Senin, 28 Oktober 2013

Dialog Jumat, Radar Kediri, 1 Nopember 2013


Amal Pemimpin Yang Dzalim

Assalamu’alaikum Wr. Wb.
Apakah benar jika pemimpin yang dzalim kepada masyarakatnya, kelak amal kebaikannya diberikan kepada yang dizalimi ? Jika tidak tentu pemimpin yang sekarang akan berbuat zalim kepada masyarakatnya karena itu hal biasa. Terima kasih.
(Yanto, Nganjuk, 085649237xxx)
Jawaban :
Saudara Yanto yang berbahagia, secara prinsip pemimpin akan dimintai pertanggungjawabannya sesuai dengan hadis yang diriwayatkan oleh Ibnu Umar bahwasanya Rasulullah bersabda,”Ingatlah, masing-masing dari kamu adalah pemimpin dan masing-masing dari kamu akan dimintai pertanggungjawaban dari yang dipimpin. Seorang penguasa yang memimpin rakyatnya akan dimintai pertanggungjawaban tentang rakyatnya. Seorang laki-laki adalah pemimpin bagi keluarganya dan akan dimintai pertanggungjawaban atas mereka. Seorang perempuan adalah penjaga rumah suaminya dan anaknya dan dia akan dimintai pertanggungjawaban atas mereka. Seorang budak adalah penjaga harta majikannya dan akan dimintai pertanggungjawaban atas harta tersebut. Masing-masing dari kamu adalah pemimpin dan akan dimintai pertanggungjawaban atas mereka”. 
Atas dasar hadis di atas semua orang juga akan dimintai pertanggungjawaban atas apa yang menjadi peran dan tugasnya di muka bumi ini.
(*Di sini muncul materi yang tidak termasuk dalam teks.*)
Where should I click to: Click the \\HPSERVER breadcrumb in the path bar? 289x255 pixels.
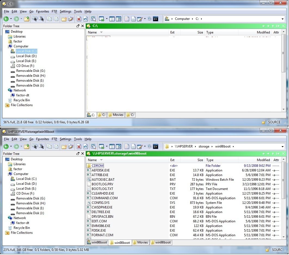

Demikian juga dalam lingkup kepemimpinan yang lebih bersifat luas seperti kepala daerah maupun kepala negara dalam pengertian politik akan dimintai pertanggungjawaban sesuai dengan kapasitas masing-masing.  Secara lebih spesifik, pertanggungjawaban penguasa zalim digambarkan al-Quran sebagaimana dalam surat al-Saffat ayat 20-26 yang artinya :” Inilah hari keputusan yang selalu kamu dustakan. Kepada malaikat diperintahkan,”Kumpulkanlah orang-orang yang zalim beserta teman sejawat mereka dan sembahan-sembahan yang mereka sembah selain Allah, maka tunjukkanlah mereka jalan ke neraka.  Dan tahanlah mereka (di tempat pemberhentian) karena sesungguhnya merea akan ditanya, “Mengapa kamu tidak tolong menolong ?”. Bahkan mereka pada hari itu menyerah diri”.
Jelasnya, semua pemimpin publik akan dimintai pertanggungjawaban sesuai dengan kinerjanya masing-masing. Tidak ada kata bebas di dalam ruang keberagamaan seseorang terkait dengan perbuatan yang merugikan orang lain baik dalam skala besar kecil semisal pemiskinan kepada kelompok tertentu, diskriminasi perlakuan dalam pemerolehan hak, korupsi, maupun penyalahgunaan wewenang dan jabatan. Dalam kategori hubungan antara penguasa dan rakyat, maka kezaliman ini masuk dalam kategori ketiga yakni berbuat zalim kepada orang lain (dzulmul insan ila ghairihi) di samping terdapat dua kategori lain yakni berbuat zalim kepada Tuhan (dzulmul insan lirabbih) dan berbuat zalim kepada dirinya sendiri  (dzulmul insan nafsahu). Semuanya tentu harus dipertanggungjawabkan.  
Secara operasional Allah telah menggambarkan tata cara memberi balasan atas perilaku aniaya. Sebagaimana terdapat dalam hadis yang diriwayatkan oleh Imam Bukhari dengan pentahapan sebagai berikut. Pertama,  kezaliman yang berhubungan dengan orang lain dapat diselesaikan dengan meminta maaf. Kedua, bila tidak didapati permintaan maaf maka kebaikan orang atau pihak yang menzalimi diberikan kepada orang yang dizalimi. Ketiga, bila tahap kedua tidak dapat dipenuhi maka dosa-dosa orang yang dizalimi diberikan kepada orang yang menzalimi. Karena itu, realisasi atas hukuman bagi orang yang berbuat aniaya adalah niscaya sebagaimana firman Allah dalam surat Ibrahim ayat 42-43 yang artinya : Dan janganlah sekali-kali kamu (Muhammad) mengira, bahwa Allah lalai dari apa yang diperbuat oleh orang-orang yang zalim. Sesungguhnya Allah memberi tangguh kepada mereka sampai hari yang pada waktu itu mata (mereka) terbelalak”. Wallahu a’lam bi al-Shawab.
Zayad Abd. Rahman, MHI, dosen Syariah STAIN Kediri.